[Math] Does exact sequence of abelian groups split when middle group has a subgroup direct sum of other groups

abstract-algebradirect-sumexact-sequence

If I have an exact sequence of abelian groups, the sequence coming from knowing that $H\cong G/F$,

$$0\rightarrow F \rightarrow G \rightarrow H \rightarrow 0$$

where I know that $ F\oplus H\subset G$, does that mean it splits?

What if all of the groups are also finitely generated?

Best Answer

Not necessarily, you also need that the maps are (from left to right) the canonical injection and the canonical projection respectively (up to isomorphism).

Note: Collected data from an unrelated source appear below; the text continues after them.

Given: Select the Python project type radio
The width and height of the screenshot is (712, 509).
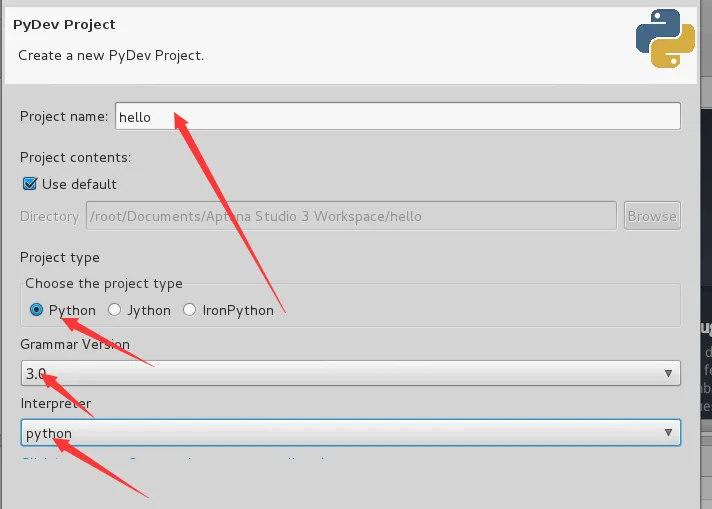Looking at the screenshot, I should click(37, 310).
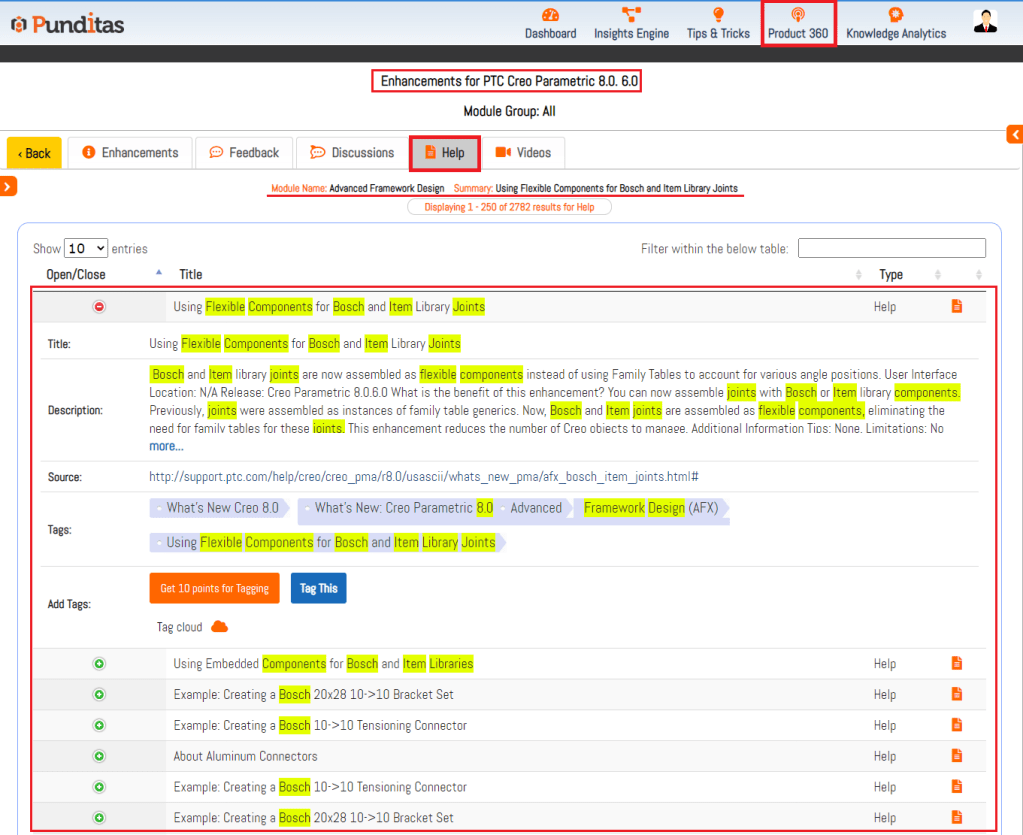Expand the About Aluminum Connectors row

(x=99, y=756)
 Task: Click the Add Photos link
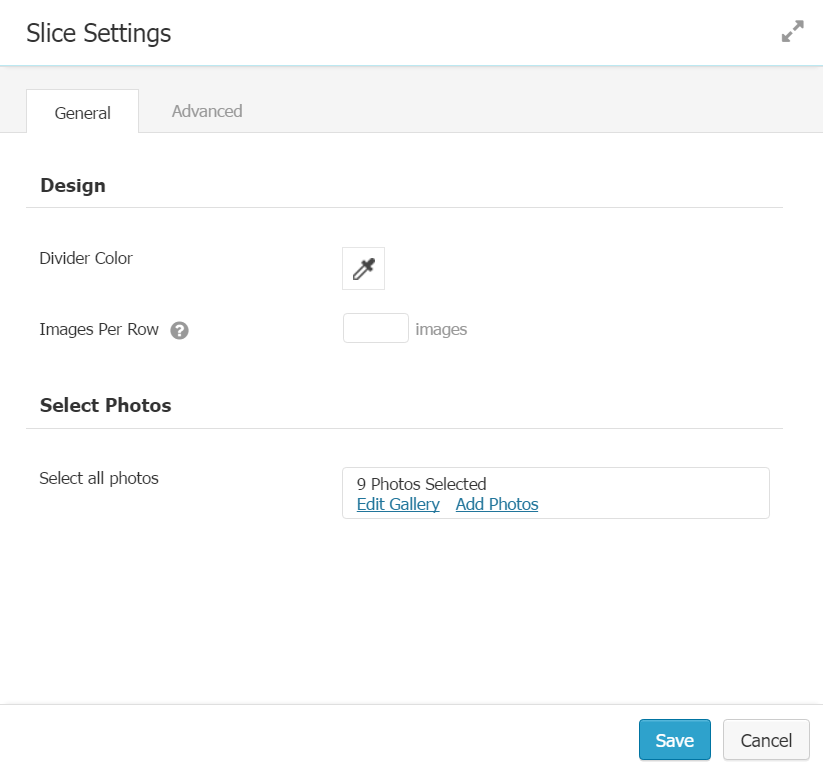click(x=497, y=504)
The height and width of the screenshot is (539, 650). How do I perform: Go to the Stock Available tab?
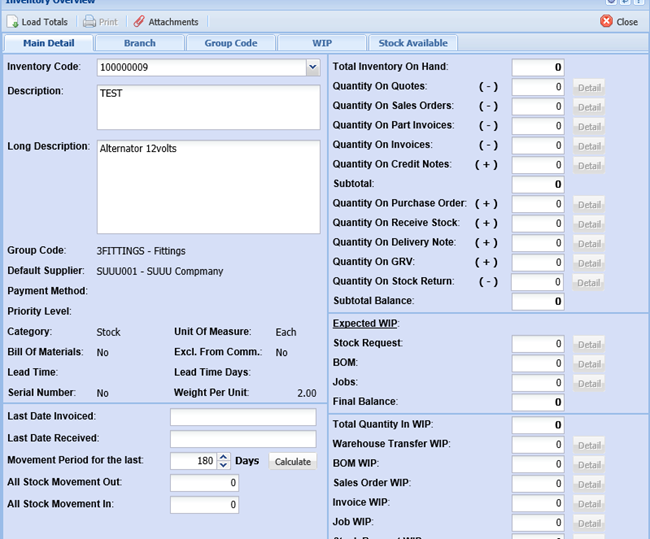coord(413,43)
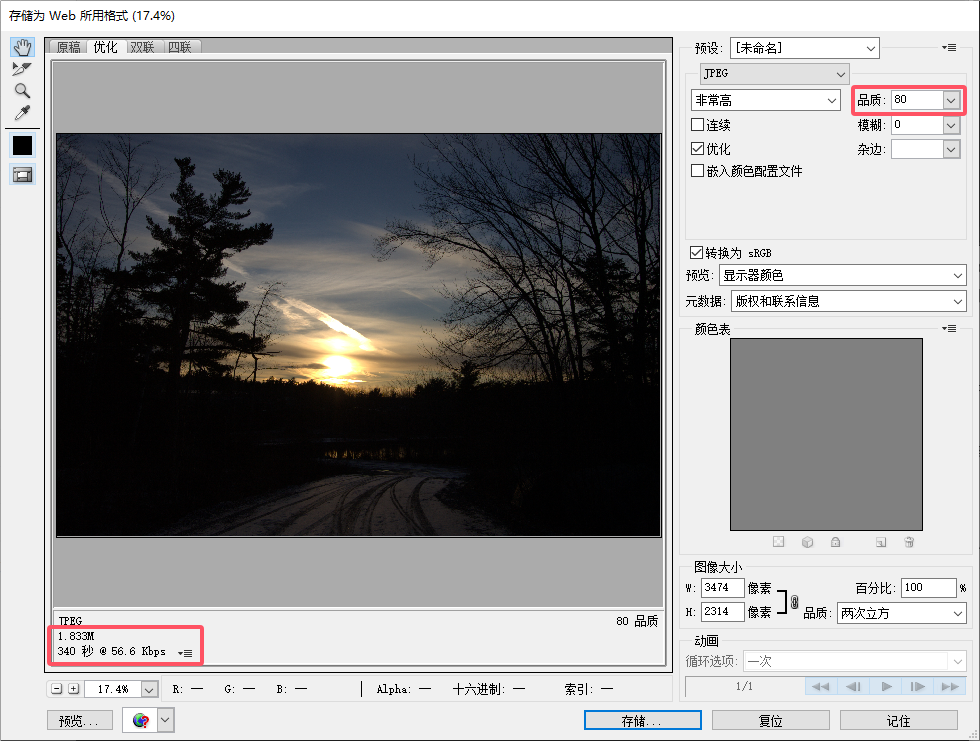The image size is (980, 741).
Task: Open the JPEG file format dropdown
Action: click(x=774, y=74)
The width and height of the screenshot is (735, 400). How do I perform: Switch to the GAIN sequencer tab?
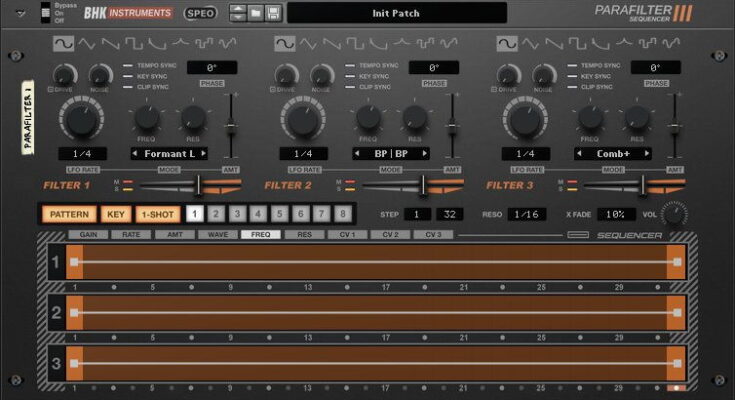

As an example where the sequence doesn't split, consider

$$0 \to \mathbb{Z} \stackrel{f}{\to} \mathbb{Z} \oplus \mathbb{Z}_2^{\mathbb{N}} \stackrel{g}{\to} \mathbb{Z}_2^{\mathbb{N}} \to 0$$ and set $f(n)=(2n,0,0,0,\ldots)$ and $g(n,m_1,m_2,m_3\ldots)=([n],m_1,m_2,m_3,\dotsc)$.

Notice that $g$ is not the canonical projection as the kernel of $g$ is not the whole subgroup $\langle(1,0,0,0,\ldots)\rangle$ but only $\langle(2,0,0,0,\ldots)\rangle$. Similarly with $f$. The sequence does not split as the only homomorphisms from $\mathbb{Z}_2^{\mathbb{N}}$ to $\mathbb{Z} \oplus \mathbb{Z}_2^{\mathbb{N}}$ have zero image when composed with the projection map $\mathbb{Z} \oplus \mathbb{Z}_2^{\mathbb{N}}\to\mathbb{Z}$.